Curiosity Matters More Than Ever in the AI Era
We are raising children in a world where answers are everywhere, but curiosity is what will set them apart.

A child can ask a phone, or now an AI chatbot, almost anything and get an instant response in seconds, from homework questions and science questions to history facts and even full essays. So the real question for parents and educators isn’t “How do we get kids to learn more information?”, but "How do we keep them curious?" Because in the AI era, curiosity is no longer a “nice-to-have.” This skill is now an advantage. It’s the difference between a child who becomes a passive consumer of technology… and one who becomes a creative, confident builder.
Albert Einstein said it best: “I have no particular talent. I am merely inquisitive.”
That quote hits differently today. Einstein was not celebrating genius as something mysterious or unreachable. He was pointing to something far more accessible and far more important: curiosity. Curiosity is the spark behind every breakthrough. It is what makes a child ask, Why does this happen? What if I try it a different way? How could I test this? What would happen if…? Curiosity is the beginning of science and of leadership, and it may be one of the most important qualities our kids carry into the future.

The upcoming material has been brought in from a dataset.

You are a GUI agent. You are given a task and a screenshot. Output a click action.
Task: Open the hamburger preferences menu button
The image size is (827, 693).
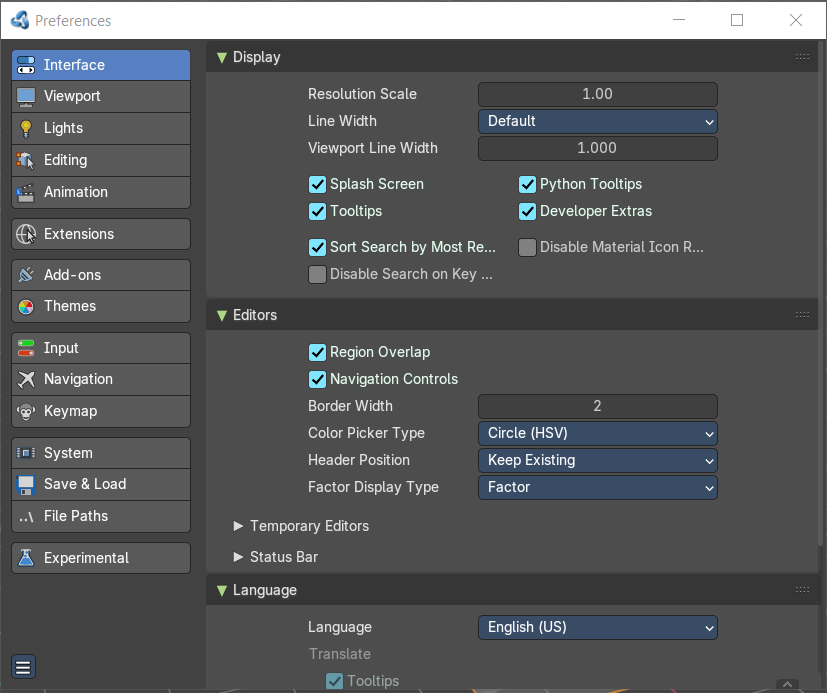click(23, 668)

Why I Wrote Saving Curiosity
Saving Curiosity is a practical, parent-friendly guide for raising curious kids in the AI era. Inspired by real science fair moments in my own life as a mom, the book grew from my realization that science fairs are about far more than experiments. They help children build confidence, communication, critical thinking, perseverance, and, at the heart of it all, curiosity. Curiosity is the beginning of everything, and in the AI era, it may be the most important thing we protect.